Victory for North East patients suffering from mesothelioma has been achieved, following a decision by the region’s Cancer Network to make a licensed chemotherapy drug called Alimta available on the NHS.

This reversal of policy was in part brought about by the pressure of a public campaign on certain Primary Care Trusts, as more and more cases of this so called ‘postcode health lottery’ emerged and were publicised by leading solicitors including Thompsons.

Ian McFall, Head of Thompsons Solicitors’ specialist asbestos team in Newcastle explains: "Many of the people affected are our clients who have contracted mesothelioma as a result of exposure to asbestos. This news will come as a great relief to them and to their families."

"Our clients had been informed by NHS doctors that they would benefit from Alimta, but that the Primary Care Trusts would not pay for the treatment. At the root of this mesothelioma treatment postcode lottery was the decision taken by the Primary Care Trusts to withhold treatment until the outcome of the National Institute of Clinical Excellence (NICE) evaluation of Alimta is published in October 2006. That meant that many of our clients with mesothelioma would not live to see the outcome of the NICE review. I was not prepared to accept that."

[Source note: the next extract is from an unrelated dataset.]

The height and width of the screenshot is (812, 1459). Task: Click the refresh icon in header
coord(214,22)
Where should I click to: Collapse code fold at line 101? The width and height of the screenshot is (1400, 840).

Thompsons adopted a strategy to enable clients to obtain Alimta privately by forcing the employers who had exposed them to asbestos (or their insurers) to pay the full cost of the treatment. The wrongdoer was made to foot the bill. Thompsons also prepared the groundwork to launch a Judicial Review if the Cancer Networks had not reversed their policy.

Diagnosed with Mesothelioma

One case concerns Bernard Hoyland from Redcar & Cleveland on Teesside. Mr Hoyland developed problems with his chest in December 2004 and was eventually diagnosed with the asbestos related cancer mesothelioma in March 2005.

Following his diagnosis, Mr Hoyland was informed that he had a terminal condition and was offered only palliative care. His Oncologist then informed him that a new form of treatment called Alimta (pemetrexed) was available, which appeared to be considerably better than the drugs previously used. Despite these drugs being funded in Scotland and other parts of England, Mr Hoyland’s Primary Care Trust has rejected funding the drug.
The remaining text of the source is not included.